Written exercise: Count the lines in the material below that contain the string "using", treating uppercase and lowercase letters as distinct. State only the number.

Record excerpts:

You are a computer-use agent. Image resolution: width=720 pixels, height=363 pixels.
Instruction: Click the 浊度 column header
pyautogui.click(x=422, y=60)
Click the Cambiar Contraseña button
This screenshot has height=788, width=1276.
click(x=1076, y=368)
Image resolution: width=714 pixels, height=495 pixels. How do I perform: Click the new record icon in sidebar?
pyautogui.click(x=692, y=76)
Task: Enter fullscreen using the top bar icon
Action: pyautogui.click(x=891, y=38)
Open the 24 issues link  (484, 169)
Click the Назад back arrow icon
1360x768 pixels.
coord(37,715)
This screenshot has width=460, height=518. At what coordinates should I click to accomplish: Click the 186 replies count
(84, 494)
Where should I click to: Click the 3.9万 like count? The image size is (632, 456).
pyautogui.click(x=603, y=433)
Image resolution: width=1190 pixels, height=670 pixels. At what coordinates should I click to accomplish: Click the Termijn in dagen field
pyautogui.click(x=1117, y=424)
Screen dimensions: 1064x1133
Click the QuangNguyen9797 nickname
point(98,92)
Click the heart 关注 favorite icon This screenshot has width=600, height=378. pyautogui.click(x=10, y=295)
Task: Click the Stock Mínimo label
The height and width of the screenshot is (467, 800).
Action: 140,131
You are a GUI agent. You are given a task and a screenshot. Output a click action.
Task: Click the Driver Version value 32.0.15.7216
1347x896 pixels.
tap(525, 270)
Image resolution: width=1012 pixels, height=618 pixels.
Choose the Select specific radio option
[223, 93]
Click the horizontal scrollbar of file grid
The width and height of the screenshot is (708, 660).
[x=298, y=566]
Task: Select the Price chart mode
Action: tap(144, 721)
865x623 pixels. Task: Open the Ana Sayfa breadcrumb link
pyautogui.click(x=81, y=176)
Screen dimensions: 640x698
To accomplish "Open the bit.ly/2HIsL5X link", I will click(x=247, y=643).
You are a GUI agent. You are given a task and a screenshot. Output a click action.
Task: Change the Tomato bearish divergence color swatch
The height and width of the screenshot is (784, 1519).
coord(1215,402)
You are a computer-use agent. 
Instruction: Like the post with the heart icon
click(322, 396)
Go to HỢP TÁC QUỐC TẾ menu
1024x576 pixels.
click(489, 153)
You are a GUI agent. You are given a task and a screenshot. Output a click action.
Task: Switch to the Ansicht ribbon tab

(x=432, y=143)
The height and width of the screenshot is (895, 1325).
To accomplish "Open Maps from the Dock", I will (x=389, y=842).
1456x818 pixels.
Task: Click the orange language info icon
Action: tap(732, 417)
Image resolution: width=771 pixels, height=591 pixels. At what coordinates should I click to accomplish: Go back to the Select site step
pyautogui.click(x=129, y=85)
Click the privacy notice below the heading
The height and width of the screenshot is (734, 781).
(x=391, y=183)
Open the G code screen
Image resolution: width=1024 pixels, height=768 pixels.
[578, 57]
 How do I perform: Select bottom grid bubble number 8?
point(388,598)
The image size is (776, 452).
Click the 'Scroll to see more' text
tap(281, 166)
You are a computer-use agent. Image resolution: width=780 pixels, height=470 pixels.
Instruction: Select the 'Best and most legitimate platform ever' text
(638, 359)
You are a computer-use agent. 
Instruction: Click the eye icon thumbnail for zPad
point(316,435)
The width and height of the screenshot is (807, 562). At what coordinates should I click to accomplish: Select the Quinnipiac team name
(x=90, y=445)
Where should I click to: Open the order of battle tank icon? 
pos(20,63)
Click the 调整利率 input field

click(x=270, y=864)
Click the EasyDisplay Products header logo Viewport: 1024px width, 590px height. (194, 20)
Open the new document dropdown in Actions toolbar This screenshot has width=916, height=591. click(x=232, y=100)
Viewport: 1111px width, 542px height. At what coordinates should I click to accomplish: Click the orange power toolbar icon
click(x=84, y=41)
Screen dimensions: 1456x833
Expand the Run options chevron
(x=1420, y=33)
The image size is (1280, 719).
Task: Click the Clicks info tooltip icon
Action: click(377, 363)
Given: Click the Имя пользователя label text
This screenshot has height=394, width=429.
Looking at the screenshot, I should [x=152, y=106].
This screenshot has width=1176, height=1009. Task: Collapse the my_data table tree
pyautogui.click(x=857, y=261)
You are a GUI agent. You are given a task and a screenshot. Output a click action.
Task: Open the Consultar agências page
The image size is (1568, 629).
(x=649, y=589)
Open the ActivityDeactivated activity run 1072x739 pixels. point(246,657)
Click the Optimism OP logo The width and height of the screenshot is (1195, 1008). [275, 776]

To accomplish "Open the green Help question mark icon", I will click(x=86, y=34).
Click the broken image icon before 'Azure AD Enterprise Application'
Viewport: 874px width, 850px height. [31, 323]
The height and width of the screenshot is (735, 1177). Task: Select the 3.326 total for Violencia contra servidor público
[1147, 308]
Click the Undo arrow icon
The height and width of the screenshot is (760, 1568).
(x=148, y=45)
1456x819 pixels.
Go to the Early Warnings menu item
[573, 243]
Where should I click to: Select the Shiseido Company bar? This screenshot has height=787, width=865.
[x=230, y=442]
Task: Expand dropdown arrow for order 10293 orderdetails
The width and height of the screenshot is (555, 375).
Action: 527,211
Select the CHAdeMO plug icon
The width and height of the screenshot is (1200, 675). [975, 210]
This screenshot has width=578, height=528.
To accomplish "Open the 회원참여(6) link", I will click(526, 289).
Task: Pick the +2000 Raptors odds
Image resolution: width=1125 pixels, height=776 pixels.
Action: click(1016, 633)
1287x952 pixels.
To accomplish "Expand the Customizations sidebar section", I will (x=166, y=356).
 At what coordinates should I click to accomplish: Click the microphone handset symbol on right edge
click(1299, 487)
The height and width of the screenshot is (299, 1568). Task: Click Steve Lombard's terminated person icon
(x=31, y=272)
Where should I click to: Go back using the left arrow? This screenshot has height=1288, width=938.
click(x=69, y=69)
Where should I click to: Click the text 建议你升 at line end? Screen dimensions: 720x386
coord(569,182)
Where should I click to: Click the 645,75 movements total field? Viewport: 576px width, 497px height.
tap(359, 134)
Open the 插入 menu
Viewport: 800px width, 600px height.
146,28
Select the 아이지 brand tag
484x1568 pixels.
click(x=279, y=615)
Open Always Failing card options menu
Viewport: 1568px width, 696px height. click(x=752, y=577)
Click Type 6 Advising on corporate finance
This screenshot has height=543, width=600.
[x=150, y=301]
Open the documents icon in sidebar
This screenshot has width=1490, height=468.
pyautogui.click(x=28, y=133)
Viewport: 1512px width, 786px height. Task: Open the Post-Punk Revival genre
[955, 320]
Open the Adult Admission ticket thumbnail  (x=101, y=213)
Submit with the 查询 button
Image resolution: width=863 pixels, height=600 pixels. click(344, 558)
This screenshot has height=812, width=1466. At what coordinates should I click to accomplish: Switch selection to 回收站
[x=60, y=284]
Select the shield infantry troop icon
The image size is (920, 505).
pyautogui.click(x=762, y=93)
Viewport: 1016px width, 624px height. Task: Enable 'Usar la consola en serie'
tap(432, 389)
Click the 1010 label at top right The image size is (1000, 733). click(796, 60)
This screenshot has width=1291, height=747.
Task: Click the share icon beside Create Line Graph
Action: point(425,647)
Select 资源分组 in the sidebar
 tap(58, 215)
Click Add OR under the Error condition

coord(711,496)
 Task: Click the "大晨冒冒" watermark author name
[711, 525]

Complete answer: 2